- Objective
Find every line in the entries below that contains the string "Task" and copy each one out. Case counts.

- Material to process
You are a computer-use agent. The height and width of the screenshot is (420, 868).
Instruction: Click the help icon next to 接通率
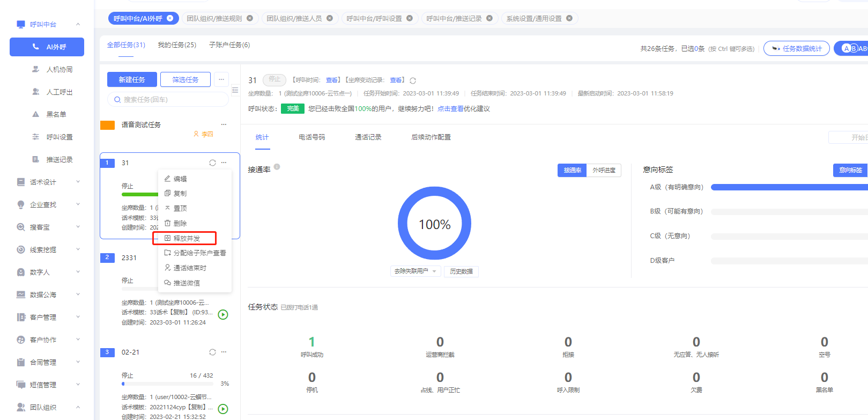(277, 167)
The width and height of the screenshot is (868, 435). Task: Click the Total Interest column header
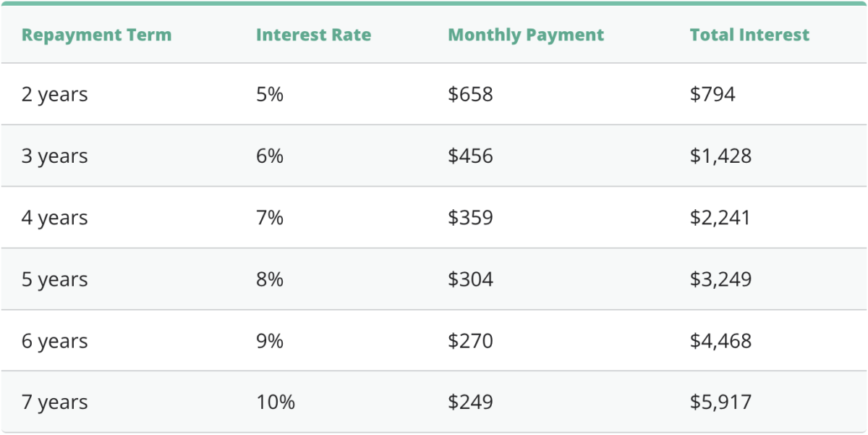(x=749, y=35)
==
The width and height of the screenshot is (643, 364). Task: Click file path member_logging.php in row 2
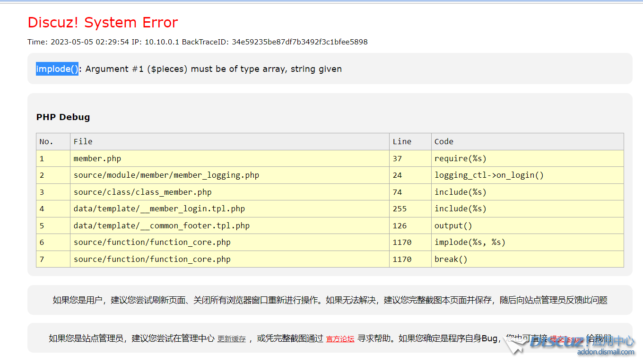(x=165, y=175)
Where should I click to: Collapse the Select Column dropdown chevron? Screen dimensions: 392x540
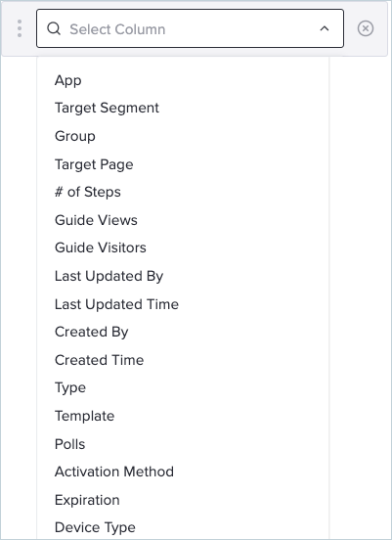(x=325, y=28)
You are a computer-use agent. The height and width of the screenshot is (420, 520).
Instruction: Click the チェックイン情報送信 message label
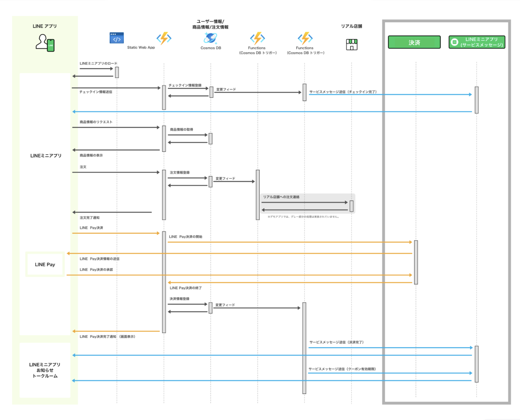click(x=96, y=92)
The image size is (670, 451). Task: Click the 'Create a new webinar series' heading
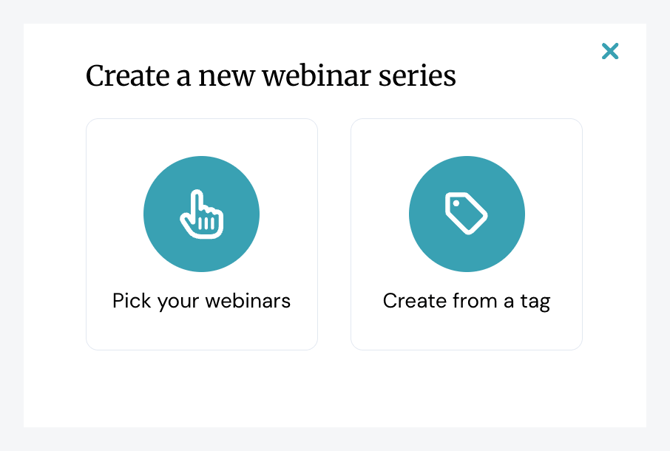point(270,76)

- Written reply
The width and height of the screenshot is (868, 435). Task: Click the Total Interest column header
The width and height of the screenshot is (643, 364). Task: Click file path member_logging.php in row 2
The image size is (670, 451). Task: Click the 'Create a new webinar series' heading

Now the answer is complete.